── Data records

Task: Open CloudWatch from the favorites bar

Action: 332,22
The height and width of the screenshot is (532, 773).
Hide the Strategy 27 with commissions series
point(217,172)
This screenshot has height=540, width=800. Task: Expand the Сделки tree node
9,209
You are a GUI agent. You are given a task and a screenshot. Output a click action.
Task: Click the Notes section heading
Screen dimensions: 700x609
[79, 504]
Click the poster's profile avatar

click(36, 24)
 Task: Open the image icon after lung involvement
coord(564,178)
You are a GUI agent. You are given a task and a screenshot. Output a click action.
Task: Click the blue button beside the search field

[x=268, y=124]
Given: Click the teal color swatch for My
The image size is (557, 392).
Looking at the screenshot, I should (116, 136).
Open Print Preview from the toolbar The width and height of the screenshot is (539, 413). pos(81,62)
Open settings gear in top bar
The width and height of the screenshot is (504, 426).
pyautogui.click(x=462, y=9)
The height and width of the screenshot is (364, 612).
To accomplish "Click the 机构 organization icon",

────
── Data records

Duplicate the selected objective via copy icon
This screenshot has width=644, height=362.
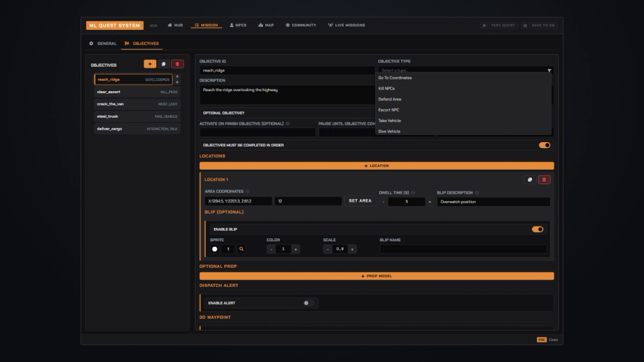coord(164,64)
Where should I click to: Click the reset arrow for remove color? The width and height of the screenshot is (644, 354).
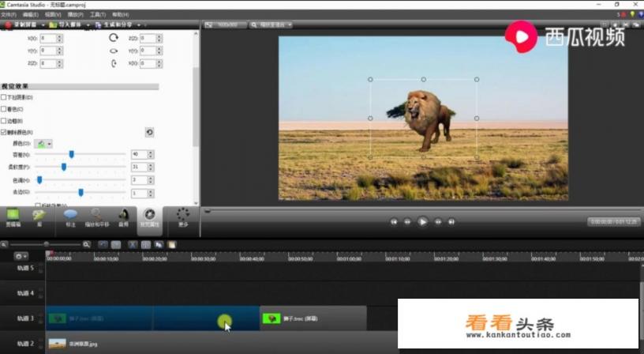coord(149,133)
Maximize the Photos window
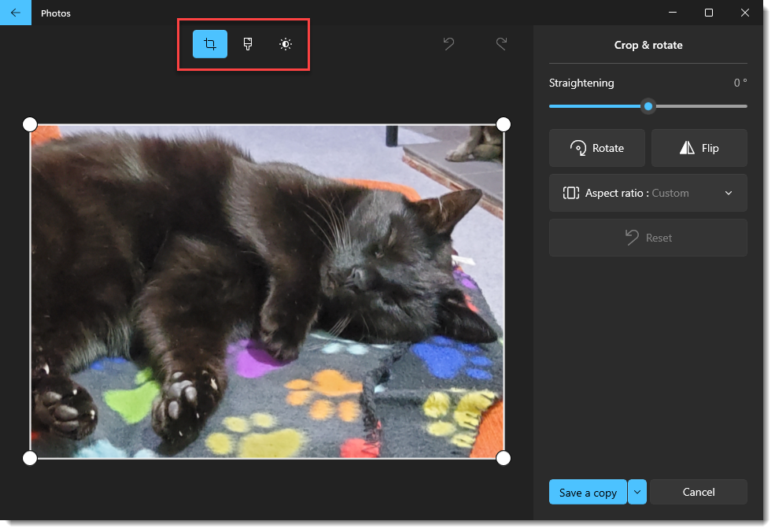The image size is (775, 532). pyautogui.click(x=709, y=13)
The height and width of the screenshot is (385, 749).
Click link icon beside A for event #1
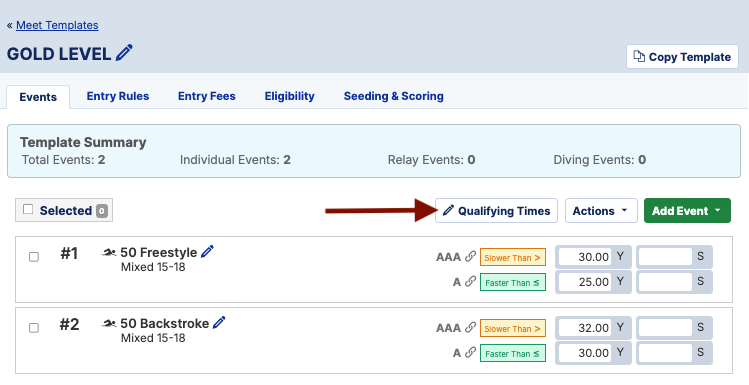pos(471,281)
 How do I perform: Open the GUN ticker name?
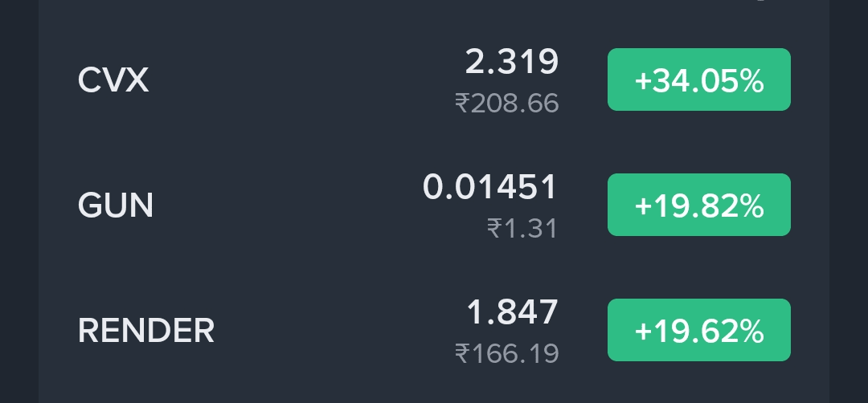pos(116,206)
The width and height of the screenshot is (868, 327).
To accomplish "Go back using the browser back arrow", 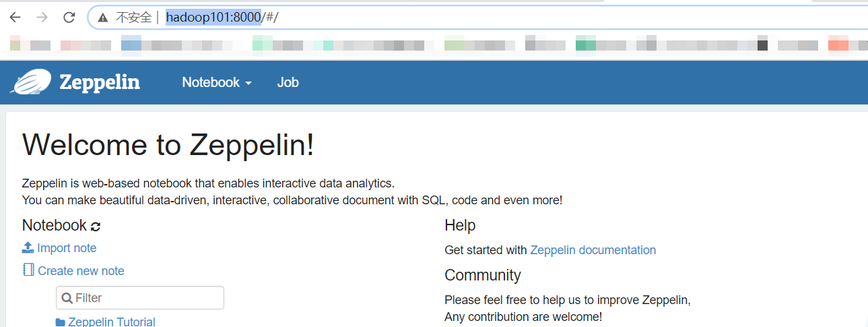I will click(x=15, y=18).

────

■ Problem to solve ■
In the data above, find the line that contains "Task: Open the" and the line that contains "The height and width of the screenshot is (364, 612).". Repeat exactly those lines and every line between them, and only those.

■ Result of this task ■
 Task: Open the image icon after lung involvement
coord(564,178)
You are a GUI agent. You are given a task and a screenshot. Output a click action.
Task: Click the blue button beside the search field

[x=268, y=124]
Given: Click the teal color swatch for My
The image size is (557, 392).
Looking at the screenshot, I should (116, 136).
Open Print Preview from the toolbar The width and height of the screenshot is (539, 413). pos(81,62)
Open settings gear in top bar
The width and height of the screenshot is (504, 426).
pyautogui.click(x=462, y=9)
The height and width of the screenshot is (364, 612).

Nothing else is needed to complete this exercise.